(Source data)
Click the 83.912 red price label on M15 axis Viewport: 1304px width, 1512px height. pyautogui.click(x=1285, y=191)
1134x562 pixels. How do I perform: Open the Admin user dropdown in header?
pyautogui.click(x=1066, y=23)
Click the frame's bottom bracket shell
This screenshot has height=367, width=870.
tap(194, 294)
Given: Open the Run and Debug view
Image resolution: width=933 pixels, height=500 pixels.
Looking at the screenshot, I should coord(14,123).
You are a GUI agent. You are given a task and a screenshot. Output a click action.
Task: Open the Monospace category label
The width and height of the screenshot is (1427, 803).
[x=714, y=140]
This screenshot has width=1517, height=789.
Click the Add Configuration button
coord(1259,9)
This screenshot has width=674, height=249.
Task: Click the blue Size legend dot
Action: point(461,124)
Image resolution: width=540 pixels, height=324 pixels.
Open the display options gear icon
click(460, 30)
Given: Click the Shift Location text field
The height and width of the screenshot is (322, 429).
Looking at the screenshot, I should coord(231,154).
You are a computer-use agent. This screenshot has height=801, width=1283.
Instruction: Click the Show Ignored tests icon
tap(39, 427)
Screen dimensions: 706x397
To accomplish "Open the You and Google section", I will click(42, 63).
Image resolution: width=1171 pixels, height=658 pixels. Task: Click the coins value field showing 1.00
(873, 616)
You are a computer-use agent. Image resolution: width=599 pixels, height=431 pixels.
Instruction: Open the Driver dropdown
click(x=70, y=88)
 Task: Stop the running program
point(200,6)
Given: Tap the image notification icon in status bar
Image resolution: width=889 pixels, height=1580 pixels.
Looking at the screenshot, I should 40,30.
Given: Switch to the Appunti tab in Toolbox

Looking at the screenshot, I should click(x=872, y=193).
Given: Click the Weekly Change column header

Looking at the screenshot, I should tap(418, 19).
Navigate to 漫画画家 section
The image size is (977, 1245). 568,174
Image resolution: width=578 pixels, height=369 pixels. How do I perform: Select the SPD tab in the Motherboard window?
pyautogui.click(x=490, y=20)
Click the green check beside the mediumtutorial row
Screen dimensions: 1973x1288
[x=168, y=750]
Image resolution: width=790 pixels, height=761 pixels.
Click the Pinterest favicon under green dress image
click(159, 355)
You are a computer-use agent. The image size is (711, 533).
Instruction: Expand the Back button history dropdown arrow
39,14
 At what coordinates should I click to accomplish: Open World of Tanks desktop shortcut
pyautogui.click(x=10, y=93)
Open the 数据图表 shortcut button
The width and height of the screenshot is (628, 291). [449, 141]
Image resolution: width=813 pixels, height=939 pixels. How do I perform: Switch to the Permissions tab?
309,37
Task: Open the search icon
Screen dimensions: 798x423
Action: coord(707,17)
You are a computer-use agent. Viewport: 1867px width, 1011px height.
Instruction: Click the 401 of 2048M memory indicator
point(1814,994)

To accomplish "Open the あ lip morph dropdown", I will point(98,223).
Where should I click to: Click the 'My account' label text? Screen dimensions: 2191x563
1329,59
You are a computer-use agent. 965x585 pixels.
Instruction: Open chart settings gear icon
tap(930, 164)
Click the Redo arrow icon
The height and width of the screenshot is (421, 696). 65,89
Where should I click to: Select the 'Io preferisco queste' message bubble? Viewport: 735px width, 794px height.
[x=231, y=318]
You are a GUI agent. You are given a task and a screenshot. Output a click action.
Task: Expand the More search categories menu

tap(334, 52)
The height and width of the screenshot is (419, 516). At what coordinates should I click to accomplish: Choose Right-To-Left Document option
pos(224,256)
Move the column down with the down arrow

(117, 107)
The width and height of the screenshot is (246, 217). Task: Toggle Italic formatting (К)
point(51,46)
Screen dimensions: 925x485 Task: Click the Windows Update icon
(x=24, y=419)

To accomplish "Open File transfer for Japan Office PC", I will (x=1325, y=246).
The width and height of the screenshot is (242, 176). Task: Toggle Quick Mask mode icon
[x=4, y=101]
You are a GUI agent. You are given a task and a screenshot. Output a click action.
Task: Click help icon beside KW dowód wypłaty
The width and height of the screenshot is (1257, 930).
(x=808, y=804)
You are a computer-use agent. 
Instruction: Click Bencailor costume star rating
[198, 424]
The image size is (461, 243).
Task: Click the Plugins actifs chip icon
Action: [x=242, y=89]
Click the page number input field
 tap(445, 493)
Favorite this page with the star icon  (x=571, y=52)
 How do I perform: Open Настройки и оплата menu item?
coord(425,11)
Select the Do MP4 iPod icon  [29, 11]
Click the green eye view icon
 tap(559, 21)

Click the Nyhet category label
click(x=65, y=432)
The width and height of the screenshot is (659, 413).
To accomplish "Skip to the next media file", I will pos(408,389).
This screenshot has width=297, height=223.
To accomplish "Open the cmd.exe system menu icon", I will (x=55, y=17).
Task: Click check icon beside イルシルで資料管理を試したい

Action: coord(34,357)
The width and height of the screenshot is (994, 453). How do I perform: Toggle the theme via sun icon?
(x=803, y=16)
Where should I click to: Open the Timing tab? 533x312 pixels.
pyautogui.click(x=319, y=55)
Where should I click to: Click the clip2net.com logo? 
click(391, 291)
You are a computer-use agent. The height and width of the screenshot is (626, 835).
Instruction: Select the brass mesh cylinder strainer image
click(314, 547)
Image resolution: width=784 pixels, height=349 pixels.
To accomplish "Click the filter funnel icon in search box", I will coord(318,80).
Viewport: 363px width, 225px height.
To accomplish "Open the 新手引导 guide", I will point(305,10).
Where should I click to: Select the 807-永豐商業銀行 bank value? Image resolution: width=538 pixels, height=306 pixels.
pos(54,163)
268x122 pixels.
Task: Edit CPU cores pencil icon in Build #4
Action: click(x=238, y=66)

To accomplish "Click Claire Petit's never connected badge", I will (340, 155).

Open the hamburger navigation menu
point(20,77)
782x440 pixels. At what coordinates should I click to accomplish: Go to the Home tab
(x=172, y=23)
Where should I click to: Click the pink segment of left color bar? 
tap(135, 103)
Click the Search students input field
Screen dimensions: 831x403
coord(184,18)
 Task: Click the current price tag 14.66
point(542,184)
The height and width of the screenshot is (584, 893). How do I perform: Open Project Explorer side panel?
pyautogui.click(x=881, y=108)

Directive. Count the lines of the material above that contain the string "check", treating uppercase and lowercase letters as distinct, and reply with the number alone.

The reply. 2